YELS March 2023 - Lecture 4

March 31, 2023 (2:30 - 4:30 pm ET)

 

Christian Leitz

(University of Tübingen)

Title: The temple of the lion-goddess Repit in Athribis


Abstract: 

Athribis lies on the west bank of the Nile about 15 kilometres southwest of Sohag, today’s provincial capital. The most important building is the temple of Repit and Min. Construction on the temple began under Ptolemy XII and was completed in stages by subsequent Roman emperors of the 1st century AD. In 2003 the university of Tübingen launched in cooperation with the Ministry of Antiquities a large project to excavate, renovate and publish all the more than 1200 reliefs and inscriptions of the temple, an enterprise which has recently be finished. The temple itself is now open for visitors.

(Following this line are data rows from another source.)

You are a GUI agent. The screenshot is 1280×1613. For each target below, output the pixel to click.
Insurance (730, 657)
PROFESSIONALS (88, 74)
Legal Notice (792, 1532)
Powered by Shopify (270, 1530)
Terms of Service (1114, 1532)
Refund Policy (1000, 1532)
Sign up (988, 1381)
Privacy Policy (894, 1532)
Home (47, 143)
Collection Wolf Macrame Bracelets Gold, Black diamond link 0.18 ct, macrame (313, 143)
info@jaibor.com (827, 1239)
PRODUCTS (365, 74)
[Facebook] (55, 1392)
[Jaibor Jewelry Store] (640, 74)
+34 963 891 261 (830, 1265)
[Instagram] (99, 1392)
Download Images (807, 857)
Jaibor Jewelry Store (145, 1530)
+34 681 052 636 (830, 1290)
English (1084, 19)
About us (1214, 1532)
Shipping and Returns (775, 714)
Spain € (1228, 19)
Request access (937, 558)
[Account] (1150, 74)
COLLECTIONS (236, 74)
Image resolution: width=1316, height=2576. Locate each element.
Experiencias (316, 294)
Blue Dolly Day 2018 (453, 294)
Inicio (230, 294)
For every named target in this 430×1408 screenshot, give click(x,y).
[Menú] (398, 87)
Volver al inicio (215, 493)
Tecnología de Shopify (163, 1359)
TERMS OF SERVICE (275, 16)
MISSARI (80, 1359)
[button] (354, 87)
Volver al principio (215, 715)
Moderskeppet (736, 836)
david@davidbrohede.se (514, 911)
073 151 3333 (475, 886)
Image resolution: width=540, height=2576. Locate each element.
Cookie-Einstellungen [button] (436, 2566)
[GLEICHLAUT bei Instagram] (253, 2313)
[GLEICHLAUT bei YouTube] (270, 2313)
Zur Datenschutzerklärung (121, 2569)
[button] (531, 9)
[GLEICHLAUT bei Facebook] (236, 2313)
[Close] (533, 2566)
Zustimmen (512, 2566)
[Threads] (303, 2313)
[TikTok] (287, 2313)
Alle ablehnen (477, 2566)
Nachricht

The lecture provides an overview about the unique decoration of the temple which is in fact the largest mammisi or birth-house conserved in Egypt. Among the highlights of the temple are the three Punt chambers with the reliefs of the myrrh trees or the 110 column-long hymn to the god Min with a parallel to the Min festival in the temple of Medinet Habu.

Daniela Mendel-Leitz

(University of Tübingen)

Title: The bull sarcophagi of Tell Abu-Yasin


Abstract: 

In 1937 the Egyptian Antiquities Service undertook a survey in the area of Horbeit north of Zagazig in the province of Sharqiyeh. A preliminary report published only one year later in the Journal Annales du service des antiquités de l’Égypte 38 in 1938 made seven more or less fragmentary pieces of large bull sarcophagi known, which contain an extensive program of religious depictions and texts. The seven objects are four sarcophagi (JE 86717–86720) and three lids (JE 86721–86723), from which three sarcophagi and three lids make up a complete sarcophagus. One lid (JE 86723) was partly published in Egyptian Astronomical Texts III (Pl. 24), portraying two different star-clocks involving the Southern and Northern Constellations respectively. The two other complete sarcophagi originally depict close to 500 figures accompanied by small inscriptions telling the story of the regional cult of the sacred bulls once being buried in them


Location of the event:

320 York Street (Humanities Quadrangle building), 06511 New Haven (Room 133)

 
Coffee and snacks will be offered to the attendance.